* [Required work]: In the records that follow, find the line with "The height and width of the screenshot is (576, 1024)."; from there, retype every line exactly through the line with "Task: Click the Choose File button", which also belongs to the answer.

* [Material supplied]:
+ + +

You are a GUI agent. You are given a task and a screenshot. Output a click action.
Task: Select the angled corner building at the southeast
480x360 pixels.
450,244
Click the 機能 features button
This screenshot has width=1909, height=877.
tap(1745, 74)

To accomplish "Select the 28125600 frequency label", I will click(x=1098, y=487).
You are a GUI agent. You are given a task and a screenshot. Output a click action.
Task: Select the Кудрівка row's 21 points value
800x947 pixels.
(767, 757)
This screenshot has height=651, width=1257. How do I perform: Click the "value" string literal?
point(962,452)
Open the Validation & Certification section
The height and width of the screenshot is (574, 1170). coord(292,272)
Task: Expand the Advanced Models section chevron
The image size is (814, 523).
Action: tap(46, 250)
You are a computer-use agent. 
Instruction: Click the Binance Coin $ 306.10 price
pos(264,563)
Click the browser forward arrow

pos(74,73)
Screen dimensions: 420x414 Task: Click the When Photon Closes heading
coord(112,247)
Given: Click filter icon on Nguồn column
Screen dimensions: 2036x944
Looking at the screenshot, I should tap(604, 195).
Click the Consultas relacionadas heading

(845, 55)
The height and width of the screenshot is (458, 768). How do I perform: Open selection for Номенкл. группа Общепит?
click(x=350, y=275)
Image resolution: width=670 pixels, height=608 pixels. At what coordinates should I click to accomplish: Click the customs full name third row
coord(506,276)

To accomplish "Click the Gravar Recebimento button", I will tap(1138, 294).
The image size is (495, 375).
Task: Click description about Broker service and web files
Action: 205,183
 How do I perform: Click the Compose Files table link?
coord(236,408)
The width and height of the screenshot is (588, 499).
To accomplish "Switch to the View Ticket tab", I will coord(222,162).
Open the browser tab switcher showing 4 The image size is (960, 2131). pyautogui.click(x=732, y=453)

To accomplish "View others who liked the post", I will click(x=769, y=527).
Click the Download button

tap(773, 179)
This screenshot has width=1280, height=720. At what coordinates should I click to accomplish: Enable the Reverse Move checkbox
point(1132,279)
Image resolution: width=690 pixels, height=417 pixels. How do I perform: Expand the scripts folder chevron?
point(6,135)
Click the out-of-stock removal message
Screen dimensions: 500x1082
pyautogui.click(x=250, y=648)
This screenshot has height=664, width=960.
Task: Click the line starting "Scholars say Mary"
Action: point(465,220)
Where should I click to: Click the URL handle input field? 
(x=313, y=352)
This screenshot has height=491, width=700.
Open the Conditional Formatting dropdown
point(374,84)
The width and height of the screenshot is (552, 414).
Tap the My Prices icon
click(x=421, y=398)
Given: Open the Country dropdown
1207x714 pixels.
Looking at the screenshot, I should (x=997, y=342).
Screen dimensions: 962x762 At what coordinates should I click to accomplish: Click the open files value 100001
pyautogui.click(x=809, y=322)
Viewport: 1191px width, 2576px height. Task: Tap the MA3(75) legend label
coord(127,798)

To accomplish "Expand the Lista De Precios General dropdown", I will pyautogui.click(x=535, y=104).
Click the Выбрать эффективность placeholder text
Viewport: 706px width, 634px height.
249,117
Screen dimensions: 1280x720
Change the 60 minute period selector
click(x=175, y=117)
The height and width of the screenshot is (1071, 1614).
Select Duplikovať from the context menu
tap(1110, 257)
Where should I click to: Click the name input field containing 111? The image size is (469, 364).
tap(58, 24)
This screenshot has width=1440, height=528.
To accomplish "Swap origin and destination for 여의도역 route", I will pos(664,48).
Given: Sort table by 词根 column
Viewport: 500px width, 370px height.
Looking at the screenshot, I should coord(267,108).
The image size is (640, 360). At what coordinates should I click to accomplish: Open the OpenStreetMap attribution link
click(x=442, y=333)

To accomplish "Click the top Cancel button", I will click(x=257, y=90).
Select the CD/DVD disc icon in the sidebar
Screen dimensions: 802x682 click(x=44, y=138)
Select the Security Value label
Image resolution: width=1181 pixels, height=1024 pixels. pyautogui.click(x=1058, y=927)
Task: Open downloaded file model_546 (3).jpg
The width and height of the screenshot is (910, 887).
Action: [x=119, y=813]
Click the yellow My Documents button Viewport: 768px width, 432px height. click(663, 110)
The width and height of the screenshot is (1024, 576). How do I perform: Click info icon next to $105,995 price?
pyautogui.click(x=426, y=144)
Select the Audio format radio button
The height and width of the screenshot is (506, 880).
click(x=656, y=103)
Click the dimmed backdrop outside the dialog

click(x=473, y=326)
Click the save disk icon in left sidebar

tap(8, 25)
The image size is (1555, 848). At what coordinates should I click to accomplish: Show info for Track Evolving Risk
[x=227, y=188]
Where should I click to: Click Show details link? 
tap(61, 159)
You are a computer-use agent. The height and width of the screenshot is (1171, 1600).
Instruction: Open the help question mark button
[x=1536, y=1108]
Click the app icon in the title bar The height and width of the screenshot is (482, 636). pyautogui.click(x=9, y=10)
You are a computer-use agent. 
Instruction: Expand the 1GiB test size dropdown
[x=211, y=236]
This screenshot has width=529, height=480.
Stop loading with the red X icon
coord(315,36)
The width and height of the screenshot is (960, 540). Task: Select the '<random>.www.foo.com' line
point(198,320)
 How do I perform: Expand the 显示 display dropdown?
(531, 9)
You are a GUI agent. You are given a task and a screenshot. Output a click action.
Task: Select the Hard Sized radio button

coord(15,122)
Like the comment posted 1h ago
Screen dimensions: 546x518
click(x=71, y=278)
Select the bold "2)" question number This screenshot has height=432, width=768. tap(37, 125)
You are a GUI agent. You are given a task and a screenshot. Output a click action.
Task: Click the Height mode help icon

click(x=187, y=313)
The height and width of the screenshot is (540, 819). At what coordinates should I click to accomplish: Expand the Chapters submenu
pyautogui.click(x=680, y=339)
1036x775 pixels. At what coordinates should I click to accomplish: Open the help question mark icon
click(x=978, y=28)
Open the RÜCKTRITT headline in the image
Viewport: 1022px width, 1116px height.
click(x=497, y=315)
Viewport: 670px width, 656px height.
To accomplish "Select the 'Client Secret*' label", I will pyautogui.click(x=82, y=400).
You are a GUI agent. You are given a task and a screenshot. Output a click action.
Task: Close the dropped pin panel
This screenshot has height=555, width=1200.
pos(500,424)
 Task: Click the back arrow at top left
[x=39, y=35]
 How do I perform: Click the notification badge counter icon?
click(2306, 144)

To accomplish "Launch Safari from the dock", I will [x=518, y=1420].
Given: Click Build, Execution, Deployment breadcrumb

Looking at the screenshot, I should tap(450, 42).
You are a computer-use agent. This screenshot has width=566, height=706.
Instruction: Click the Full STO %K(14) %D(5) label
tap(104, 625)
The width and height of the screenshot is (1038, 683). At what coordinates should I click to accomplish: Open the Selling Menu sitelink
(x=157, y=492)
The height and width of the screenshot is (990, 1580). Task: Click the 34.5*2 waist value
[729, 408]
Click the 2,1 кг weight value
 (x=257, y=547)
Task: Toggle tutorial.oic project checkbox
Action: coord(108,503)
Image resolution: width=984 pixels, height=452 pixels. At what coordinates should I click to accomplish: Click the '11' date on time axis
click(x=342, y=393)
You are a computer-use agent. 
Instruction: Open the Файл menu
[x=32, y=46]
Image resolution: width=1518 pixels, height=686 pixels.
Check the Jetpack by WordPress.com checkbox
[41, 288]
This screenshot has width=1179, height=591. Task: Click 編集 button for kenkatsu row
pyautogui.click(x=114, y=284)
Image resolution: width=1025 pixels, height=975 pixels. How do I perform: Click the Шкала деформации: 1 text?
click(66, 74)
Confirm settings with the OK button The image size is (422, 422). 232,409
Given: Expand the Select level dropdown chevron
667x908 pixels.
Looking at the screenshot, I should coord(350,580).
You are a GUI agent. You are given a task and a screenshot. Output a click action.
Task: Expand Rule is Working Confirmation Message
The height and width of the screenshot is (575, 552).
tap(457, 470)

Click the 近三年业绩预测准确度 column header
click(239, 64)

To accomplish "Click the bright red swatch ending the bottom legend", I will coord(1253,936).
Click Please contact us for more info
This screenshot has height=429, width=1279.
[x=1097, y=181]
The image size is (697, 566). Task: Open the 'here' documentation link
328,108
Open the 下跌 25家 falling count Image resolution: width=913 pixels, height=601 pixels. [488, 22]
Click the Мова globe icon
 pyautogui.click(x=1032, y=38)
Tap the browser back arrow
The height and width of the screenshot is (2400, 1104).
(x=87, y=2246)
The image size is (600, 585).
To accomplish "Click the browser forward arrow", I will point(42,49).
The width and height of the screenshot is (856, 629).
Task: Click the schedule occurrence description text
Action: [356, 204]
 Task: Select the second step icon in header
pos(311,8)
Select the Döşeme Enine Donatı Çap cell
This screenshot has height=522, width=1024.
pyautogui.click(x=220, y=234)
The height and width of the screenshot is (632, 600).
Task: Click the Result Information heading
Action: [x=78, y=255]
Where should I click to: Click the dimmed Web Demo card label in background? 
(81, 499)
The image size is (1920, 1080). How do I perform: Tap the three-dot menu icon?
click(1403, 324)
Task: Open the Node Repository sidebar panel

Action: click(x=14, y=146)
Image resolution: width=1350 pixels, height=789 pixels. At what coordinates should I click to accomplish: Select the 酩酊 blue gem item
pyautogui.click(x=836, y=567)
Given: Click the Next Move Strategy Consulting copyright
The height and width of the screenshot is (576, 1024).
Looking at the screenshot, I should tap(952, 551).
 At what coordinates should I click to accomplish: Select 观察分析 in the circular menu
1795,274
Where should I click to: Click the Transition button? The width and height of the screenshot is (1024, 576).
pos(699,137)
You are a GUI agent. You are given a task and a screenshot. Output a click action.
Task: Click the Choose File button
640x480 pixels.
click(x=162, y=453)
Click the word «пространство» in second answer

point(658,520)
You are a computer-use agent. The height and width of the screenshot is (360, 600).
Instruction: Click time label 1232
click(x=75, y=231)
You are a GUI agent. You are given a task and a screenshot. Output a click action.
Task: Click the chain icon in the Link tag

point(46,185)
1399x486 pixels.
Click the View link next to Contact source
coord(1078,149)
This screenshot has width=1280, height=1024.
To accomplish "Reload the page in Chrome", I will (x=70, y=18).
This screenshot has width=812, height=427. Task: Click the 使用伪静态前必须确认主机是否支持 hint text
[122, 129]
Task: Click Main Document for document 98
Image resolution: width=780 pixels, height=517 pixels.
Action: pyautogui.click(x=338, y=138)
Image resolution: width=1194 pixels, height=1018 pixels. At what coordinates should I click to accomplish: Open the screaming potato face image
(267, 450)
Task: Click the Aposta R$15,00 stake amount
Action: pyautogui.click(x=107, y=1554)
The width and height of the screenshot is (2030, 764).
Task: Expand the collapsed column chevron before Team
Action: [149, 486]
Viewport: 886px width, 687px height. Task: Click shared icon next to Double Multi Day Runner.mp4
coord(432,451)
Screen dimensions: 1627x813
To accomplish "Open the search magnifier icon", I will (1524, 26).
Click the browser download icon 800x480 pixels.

+ + +

* [Your solution]:
The height and width of the screenshot is (576, 1024).
Looking at the screenshot, I should tap(952, 551).
 At what coordinates should I click to accomplish: Select 观察分析 in the circular menu
1795,274
Where should I click to: Click the Transition button? The width and height of the screenshot is (1024, 576).
pos(699,137)
You are a GUI agent. You are given a task and a screenshot. Output a click action.
Task: Click the Choose File button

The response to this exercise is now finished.